Exercise objective
Of the entries below, restate word for word only the section that runs from the line with "Given: Click the red warning icon in Risks" to the line with "Given: Close the Share this napkin dialog", counting both ends.

[Stored data]
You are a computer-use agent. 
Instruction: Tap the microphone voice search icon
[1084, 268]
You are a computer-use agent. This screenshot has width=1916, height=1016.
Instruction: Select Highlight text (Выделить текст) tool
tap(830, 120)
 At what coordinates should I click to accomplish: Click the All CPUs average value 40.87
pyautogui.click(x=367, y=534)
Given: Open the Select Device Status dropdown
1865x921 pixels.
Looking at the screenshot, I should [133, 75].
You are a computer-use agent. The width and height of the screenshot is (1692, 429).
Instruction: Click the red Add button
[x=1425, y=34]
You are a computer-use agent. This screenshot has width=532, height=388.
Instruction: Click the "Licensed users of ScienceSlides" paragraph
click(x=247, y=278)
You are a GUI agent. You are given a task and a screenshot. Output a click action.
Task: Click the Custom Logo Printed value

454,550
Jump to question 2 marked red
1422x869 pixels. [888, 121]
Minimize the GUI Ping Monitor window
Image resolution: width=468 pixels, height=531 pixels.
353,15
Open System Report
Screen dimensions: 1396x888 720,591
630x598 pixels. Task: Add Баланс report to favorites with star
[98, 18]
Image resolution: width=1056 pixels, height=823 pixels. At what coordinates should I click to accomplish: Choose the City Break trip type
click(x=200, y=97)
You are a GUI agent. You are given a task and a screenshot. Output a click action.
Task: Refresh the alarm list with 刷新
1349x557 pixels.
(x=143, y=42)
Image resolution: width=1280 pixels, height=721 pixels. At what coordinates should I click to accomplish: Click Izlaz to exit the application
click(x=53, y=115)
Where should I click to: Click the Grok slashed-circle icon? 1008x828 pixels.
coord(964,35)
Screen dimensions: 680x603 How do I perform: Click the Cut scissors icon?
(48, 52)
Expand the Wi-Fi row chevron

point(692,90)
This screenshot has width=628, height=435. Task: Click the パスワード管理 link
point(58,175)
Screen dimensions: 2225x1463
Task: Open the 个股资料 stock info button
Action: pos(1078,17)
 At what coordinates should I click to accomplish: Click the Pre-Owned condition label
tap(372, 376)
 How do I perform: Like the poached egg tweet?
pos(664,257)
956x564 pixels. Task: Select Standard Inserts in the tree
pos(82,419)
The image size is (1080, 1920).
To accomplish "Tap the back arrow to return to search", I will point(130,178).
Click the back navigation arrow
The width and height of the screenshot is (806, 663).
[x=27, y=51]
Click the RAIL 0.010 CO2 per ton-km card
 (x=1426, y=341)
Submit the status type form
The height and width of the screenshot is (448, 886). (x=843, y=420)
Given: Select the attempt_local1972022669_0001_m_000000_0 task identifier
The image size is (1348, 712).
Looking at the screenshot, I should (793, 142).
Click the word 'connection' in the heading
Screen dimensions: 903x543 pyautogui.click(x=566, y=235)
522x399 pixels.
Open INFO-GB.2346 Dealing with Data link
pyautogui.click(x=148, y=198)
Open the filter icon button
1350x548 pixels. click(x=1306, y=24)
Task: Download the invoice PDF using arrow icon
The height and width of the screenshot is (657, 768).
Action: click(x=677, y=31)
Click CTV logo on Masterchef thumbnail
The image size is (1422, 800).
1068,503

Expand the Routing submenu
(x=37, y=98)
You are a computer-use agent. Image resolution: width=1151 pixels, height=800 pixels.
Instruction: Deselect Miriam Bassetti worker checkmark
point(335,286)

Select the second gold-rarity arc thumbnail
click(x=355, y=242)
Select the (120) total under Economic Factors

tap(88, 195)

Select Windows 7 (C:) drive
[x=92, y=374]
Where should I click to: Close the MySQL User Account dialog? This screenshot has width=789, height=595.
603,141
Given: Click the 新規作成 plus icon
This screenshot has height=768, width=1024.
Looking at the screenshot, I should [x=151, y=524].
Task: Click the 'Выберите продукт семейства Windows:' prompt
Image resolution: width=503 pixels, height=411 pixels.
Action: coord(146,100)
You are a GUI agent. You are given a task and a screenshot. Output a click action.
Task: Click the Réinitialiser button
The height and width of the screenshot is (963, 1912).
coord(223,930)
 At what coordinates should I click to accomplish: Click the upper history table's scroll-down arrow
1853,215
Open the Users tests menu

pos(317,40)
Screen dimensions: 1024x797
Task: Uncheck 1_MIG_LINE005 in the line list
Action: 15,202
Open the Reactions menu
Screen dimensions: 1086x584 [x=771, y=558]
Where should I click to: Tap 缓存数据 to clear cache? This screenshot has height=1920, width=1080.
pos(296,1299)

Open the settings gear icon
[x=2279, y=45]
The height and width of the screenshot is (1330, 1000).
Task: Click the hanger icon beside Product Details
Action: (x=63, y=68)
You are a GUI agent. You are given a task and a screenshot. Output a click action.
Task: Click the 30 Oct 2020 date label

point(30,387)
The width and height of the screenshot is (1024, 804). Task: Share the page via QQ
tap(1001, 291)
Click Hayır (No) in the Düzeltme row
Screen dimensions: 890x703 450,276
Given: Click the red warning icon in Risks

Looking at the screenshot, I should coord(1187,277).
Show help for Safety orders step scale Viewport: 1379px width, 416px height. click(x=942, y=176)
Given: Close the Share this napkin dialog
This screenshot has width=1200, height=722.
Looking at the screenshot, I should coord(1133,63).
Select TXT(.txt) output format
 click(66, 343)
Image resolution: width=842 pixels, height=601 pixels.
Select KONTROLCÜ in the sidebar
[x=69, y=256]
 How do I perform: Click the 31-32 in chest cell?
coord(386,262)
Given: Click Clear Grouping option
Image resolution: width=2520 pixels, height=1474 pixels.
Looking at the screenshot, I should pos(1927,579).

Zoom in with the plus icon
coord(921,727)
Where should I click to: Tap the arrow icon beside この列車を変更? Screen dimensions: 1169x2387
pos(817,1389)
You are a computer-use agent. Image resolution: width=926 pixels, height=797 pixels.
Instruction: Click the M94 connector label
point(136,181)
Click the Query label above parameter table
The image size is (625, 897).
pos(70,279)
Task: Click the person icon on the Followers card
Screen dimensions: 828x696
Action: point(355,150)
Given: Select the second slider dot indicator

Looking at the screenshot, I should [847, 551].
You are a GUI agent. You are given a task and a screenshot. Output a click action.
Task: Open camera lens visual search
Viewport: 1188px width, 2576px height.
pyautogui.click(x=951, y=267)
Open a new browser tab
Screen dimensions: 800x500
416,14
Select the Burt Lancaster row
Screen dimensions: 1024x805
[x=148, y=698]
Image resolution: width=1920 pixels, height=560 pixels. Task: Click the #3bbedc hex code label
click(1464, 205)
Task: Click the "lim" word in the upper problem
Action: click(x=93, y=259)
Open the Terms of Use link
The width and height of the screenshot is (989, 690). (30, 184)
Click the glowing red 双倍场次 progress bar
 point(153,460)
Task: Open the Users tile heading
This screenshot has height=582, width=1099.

Result for this task
Given: Click the red warning icon in Risks

Looking at the screenshot, I should coord(1187,277).
Show help for Safety orders step scale Viewport: 1379px width, 416px height. click(x=942, y=176)
Given: Close the Share this napkin dialog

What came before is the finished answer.